Silver Mountain
As you might expect there are a lot of 'silver' mountains in Colorado, but for our purposes this is 13,470' Silver Mountain (aka Silver B) that towers over Ophir, and forms the massif that includes Telluride's Palmyra Peak.
We skied this right from the summit, descending the peak's NE couloir into Lena Basin. And the experience was... interesting.
For me the most striking part of the day was standing on Silver's summit looking down at tiny Ophir, pop ~150, some 3700 vertical feet below. Ophir, Colorado, is a town with a suspiciously-missing middle.
This is apparently the result of a series of large 20th-century avalanches which not-so-gently encouraged residents to divide the town into east and west-Ophir corridors.
The backcountry terrain surrounding Ophir is stunning, but as the town's geography demonstrates, this is not a benign snowpack. The San Juans deserve every bit of their notoriety.
Which makes me wonder: how do the locals operate? What models do they use? Knowing virtually every aspect will feature a shallow snowpack undermined by depth hoar virtually all season long, what does the decision tree look like?

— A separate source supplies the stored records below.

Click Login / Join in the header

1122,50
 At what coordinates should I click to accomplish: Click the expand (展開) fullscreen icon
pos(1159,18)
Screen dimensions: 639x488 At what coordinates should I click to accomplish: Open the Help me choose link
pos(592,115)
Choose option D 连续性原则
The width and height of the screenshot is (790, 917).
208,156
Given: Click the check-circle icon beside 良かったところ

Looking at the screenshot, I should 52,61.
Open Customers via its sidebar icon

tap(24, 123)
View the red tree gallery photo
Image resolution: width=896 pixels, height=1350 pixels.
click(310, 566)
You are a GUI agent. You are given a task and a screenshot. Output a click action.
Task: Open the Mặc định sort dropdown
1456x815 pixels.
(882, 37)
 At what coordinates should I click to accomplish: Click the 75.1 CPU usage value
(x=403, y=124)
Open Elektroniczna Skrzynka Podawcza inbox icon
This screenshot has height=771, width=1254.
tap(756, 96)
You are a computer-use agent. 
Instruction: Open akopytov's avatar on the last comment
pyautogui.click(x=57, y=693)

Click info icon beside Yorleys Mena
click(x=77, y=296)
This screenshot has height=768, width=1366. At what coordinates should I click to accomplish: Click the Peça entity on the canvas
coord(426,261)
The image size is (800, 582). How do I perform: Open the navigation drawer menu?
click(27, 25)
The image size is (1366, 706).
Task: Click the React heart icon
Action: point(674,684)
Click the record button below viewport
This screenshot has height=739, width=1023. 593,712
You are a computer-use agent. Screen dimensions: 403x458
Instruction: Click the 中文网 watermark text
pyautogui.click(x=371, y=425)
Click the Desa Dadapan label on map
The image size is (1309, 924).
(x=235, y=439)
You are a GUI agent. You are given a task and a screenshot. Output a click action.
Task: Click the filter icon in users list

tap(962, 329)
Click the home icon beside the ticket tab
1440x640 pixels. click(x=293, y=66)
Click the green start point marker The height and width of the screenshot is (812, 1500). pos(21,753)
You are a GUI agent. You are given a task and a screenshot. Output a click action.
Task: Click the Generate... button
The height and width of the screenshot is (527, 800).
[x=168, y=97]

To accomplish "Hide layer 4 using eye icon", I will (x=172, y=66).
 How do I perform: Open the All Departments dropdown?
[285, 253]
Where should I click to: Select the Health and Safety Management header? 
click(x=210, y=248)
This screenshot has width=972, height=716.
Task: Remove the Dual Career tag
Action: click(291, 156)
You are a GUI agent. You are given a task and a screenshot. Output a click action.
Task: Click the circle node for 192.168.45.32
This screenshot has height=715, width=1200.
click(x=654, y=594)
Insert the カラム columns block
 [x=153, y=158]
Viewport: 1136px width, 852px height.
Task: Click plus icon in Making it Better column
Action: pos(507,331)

I have my own theories, of course, but I'd love to go out there with a long-timer and watch how they approach it. If you're interested in studying avalanches, the San Juans are certainly very fertile ground.
For us, the most dangerous part of the day was probably descending the short, steep SE entrance to Silver's main north chute—it was getting soft in there, thanks to record-high temps, so presumably there was wet-slab avalanche potential.
On the way back, we veered onto legitimately south and west-ish aspects, and those did indeed occasionally collapse beneath us. The angle was shallow, so there wasn't much potential, but we did kick loose a tiny climax slide. As I say: interesting!